Pick out each line below that contains the string "text" and copy those lines in full. Case counts, so a match with different capitalization does not qualify.

= = = = = = =

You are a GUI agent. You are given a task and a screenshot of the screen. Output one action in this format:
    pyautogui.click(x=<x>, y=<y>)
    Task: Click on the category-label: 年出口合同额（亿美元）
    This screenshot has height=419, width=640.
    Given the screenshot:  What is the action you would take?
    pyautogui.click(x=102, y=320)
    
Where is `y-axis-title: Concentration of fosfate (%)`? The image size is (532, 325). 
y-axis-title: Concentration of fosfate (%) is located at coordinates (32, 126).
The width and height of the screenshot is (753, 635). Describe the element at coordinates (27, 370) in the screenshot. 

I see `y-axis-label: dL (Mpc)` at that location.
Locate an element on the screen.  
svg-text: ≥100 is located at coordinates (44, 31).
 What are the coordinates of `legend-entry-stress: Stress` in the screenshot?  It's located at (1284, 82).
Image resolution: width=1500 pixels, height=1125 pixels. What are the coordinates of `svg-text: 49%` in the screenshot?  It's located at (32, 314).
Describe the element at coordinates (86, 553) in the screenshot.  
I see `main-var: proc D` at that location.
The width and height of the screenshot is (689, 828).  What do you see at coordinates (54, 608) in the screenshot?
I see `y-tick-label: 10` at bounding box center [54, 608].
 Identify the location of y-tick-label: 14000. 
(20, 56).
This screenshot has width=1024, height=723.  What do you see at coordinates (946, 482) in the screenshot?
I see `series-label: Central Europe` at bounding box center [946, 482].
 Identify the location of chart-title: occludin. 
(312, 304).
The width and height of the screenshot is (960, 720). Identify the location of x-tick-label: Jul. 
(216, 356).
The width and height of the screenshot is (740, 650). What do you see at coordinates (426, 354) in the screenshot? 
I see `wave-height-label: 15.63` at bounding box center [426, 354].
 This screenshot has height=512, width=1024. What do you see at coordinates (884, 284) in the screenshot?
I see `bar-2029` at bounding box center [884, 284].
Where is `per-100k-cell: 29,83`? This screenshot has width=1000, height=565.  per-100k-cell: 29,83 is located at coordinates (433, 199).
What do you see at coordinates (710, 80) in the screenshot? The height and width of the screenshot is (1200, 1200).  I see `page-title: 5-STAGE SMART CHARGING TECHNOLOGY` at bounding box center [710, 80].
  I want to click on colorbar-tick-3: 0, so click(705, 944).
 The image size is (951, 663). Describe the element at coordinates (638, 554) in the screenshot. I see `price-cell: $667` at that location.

= = = = = = =

## Your solution:
svg-text: ≥100 is located at coordinates (44, 31).
Image resolution: width=1500 pixels, height=1125 pixels. What are the coordinates of `svg-text: 49%` in the screenshot?  It's located at (32, 314).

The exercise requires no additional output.